Le manche fut un pur exercice de sculpture. Il était en tilleul. Je m’étais fixé un cahier des charges lié à la symbolique et à l’esthétique du projet : il devait comporter une touche, une mortaise pour faire passer mes cinq cordes centrales, un espace au-dessus pour la cheville retenant les deux cordes « en bourdon » et se terminer par deux excroissances d’inégales longueurs et inclinaisons, devant évoquer à la fois des doigts humains et des branches d’arbre. Je taillais le tout avec mon rabot droit, mes canifs, limes et ratissoirs.


Je terminais le « pied de manche », la partie collée au coffre, en calculant l’angle que les cordes devraient dessiner par rapport au coffre une fois l’objet terminé. Ainsi ma création était terminée « en blanc », selon la terminologie de la lutherie .

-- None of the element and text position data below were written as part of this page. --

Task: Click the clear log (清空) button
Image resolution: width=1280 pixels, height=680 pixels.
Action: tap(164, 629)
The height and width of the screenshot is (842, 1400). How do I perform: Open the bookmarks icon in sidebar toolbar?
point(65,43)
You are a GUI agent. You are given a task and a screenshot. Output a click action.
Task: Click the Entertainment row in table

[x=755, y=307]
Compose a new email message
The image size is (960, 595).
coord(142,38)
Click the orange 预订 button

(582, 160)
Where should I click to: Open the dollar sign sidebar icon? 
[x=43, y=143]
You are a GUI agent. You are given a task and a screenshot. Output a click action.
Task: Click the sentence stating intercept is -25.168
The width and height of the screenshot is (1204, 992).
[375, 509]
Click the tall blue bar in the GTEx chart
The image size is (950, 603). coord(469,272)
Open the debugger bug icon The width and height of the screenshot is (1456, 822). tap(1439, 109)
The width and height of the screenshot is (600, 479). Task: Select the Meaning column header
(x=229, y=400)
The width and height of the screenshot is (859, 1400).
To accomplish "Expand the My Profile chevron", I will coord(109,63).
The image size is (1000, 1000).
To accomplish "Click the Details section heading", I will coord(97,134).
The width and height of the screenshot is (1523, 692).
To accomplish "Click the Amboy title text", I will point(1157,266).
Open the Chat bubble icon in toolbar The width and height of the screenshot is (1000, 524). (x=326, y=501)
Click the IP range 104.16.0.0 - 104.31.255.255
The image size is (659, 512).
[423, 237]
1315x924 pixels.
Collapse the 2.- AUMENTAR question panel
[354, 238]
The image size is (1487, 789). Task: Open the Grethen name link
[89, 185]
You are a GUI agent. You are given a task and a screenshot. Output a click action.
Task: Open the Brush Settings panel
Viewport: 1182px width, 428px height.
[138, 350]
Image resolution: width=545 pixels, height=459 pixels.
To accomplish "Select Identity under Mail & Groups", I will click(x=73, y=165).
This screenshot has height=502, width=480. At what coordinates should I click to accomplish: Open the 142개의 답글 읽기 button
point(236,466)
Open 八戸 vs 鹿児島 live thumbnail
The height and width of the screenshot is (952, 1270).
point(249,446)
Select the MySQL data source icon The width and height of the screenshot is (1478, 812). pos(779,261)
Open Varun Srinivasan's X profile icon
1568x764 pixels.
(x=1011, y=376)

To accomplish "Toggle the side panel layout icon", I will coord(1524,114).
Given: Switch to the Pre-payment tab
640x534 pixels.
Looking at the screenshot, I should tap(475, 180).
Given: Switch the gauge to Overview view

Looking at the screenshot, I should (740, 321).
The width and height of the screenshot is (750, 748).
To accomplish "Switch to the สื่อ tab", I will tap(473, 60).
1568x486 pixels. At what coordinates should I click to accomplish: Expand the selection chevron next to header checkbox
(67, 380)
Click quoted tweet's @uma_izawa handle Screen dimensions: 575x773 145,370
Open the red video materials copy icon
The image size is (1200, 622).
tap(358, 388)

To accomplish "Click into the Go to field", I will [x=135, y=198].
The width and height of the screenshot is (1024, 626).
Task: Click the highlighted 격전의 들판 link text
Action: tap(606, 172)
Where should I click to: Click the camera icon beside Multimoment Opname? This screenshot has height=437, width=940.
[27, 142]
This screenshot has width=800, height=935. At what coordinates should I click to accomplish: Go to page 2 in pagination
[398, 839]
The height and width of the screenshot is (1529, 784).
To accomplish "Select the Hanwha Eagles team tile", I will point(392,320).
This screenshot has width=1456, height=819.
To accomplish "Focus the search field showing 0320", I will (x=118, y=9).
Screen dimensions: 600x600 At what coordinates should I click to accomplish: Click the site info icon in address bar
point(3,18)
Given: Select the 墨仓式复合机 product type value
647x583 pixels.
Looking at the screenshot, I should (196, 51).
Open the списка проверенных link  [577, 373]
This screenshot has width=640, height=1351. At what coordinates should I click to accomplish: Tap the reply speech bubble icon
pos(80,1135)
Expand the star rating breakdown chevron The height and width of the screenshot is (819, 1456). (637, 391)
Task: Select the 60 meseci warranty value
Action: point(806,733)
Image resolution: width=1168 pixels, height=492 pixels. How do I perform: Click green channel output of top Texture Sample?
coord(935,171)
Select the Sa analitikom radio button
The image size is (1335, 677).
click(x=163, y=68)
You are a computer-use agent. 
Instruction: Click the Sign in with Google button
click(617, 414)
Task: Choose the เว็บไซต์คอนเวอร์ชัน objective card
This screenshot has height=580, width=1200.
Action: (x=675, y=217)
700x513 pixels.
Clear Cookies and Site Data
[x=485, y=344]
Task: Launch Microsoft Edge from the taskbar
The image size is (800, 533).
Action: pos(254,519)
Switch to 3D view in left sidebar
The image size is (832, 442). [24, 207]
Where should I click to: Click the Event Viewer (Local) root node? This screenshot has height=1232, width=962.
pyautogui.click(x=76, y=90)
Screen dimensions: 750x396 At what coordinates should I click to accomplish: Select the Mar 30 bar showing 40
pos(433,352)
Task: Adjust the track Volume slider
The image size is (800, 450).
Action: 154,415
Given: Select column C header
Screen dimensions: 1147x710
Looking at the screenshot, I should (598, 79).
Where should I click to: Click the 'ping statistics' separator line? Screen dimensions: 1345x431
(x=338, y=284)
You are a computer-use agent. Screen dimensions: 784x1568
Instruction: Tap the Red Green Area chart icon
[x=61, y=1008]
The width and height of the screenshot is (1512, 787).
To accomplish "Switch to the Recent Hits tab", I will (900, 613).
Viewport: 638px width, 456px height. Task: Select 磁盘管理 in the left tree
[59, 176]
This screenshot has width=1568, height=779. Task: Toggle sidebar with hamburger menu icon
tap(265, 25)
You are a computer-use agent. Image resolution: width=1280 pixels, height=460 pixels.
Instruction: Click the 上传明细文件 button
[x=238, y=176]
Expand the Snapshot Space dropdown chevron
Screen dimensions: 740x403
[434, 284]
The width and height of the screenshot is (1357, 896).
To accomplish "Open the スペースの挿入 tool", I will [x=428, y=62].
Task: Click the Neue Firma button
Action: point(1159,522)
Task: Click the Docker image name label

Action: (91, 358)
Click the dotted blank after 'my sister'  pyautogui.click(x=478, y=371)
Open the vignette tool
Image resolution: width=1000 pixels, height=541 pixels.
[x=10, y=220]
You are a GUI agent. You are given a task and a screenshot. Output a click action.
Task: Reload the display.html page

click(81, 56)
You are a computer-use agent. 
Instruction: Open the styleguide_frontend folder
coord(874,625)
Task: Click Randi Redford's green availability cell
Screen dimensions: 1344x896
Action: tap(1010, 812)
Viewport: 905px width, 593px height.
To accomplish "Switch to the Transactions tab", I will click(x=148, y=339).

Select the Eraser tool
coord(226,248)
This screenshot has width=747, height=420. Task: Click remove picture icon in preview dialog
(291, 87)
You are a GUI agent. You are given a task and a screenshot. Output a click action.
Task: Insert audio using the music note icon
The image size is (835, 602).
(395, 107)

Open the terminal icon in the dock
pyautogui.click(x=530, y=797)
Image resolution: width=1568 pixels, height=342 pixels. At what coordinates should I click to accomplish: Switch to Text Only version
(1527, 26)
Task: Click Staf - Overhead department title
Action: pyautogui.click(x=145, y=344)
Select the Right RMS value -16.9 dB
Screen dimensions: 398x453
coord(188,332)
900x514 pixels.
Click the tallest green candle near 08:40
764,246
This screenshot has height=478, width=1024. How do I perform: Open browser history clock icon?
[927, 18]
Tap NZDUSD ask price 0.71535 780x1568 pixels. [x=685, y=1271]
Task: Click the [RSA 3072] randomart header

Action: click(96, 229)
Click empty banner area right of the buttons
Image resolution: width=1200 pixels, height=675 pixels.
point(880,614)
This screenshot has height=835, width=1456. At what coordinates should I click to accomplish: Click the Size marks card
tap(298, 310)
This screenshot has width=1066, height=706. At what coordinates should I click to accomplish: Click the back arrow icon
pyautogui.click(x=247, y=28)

Tout au long de la fabrication de cette lyre, j’avais cherché à appliquer les principes hermétiques et alchimiques de la Renaissance. Mais j’arrivais maintenant à une étape cruciale : le vernis !
Quand j’habitais à Venise, j’avais rencontré un luthier très érudit, qui avait fait lui aussi beaucoup de recherches sur la lutherie ancienne. Il avait retrouvé une recette de « fond de bois », une préparation dont on enduit l’instrument avant de le vernir, à base de cendre de sarments de vigne. Celle-ci, selon les textes de l’époque (XVème siècle), « donnait de la voix à l’instrument ». J’appris plus tard que l’élément chimique constitutif de cette mixture s’appelle le « silicate de potasse ». Il a en outre la propriété d’oxyder le bois et de lui donner une teinte dorée absolument magnifique. Je commençais donc à appliquer ce fond de bois sur ma création.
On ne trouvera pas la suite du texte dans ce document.